Who would have thought that a book on the life of Jesus would garner so much attention? Actually, it could have been expected, though the clumsy interview Lauren Green gave on Fox News definitely lifted Aslan's profile to the other outlets. (What's that saying, again? The enemy of my enemy is my friend?) But we have seen this kind of attention given to authors who wrote similar books previously. The Jesus Seminar has had great coverage throughout the 1980s and 1990s when it was active. Two of its prominent members, Robert Funk and John Dominic Crossan, would be regularly seen in documentary specials and feature stories. Debunking the Christian story is a draw, and the media knows it.

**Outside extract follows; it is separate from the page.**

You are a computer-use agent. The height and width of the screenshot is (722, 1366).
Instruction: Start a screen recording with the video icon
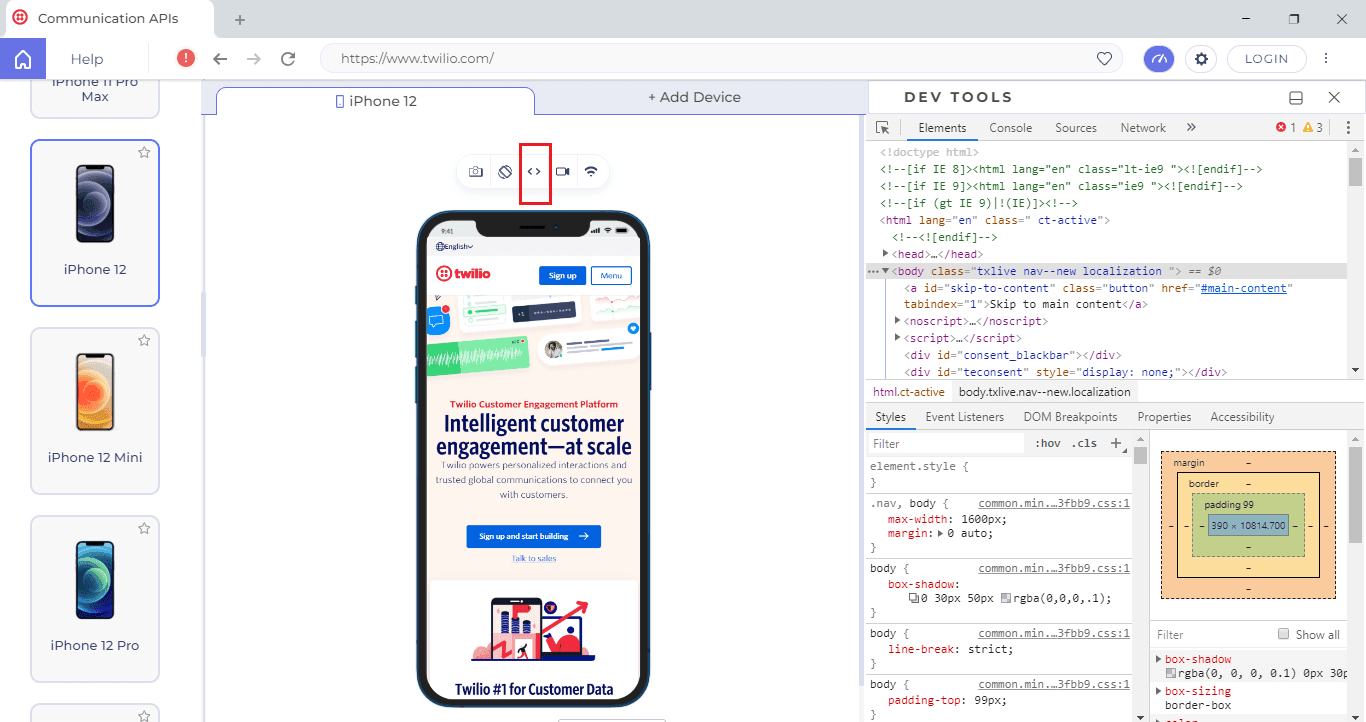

It seems that when any new theory about Jesus as someone other than whom the Gospels portray Him to be pops up, there is a new batch of faith-debunkers ready to jump on the bandwagon. Of course, depending on your preference, each of these faith-debunkers have their own take on the matter. As Charlotte Allen wrote in her review:
"To be sure, all of the historical-Jesus people put their own idiosyncratic spins onto the basic narrative. Jesus is variously presented as a love-your-neighbor moralist (the Enlightenment view); a cynic philosopher (Crossan); a balding, overweight rabbi (Chilton); or a secular sage who hated organized religion (the Jesus Seminar's late founder, Robert Funk). Aslan's take is that Jesus was a fanatic Jewish ideologue and would-be messiah whose 'Kingdom of God' was a 'call to revolution' against the occupying Romans, and who envisioned 'blood-soaked streets' once the revolution got underway."Isn't it interesting that those who claim to have the inside scoop of the real view of Jesus—the one that only dispassionate scholarship produces—all come out with different stories? It should give you pause when you hear claims that this new book or that one will disprove our Sunday school stories about Jesus. Why, if the scholarship is so convincing, do these scholars have such different conclusions on who Jesus really is? They all use the same source material; the Gospel accounts, Paul's writings and some other historical texts are what both liberal and conservative scholars rely upon to build their understanding of Jesus' life and deeds. There are no new revelatory discoveries in the source material, so what's going on?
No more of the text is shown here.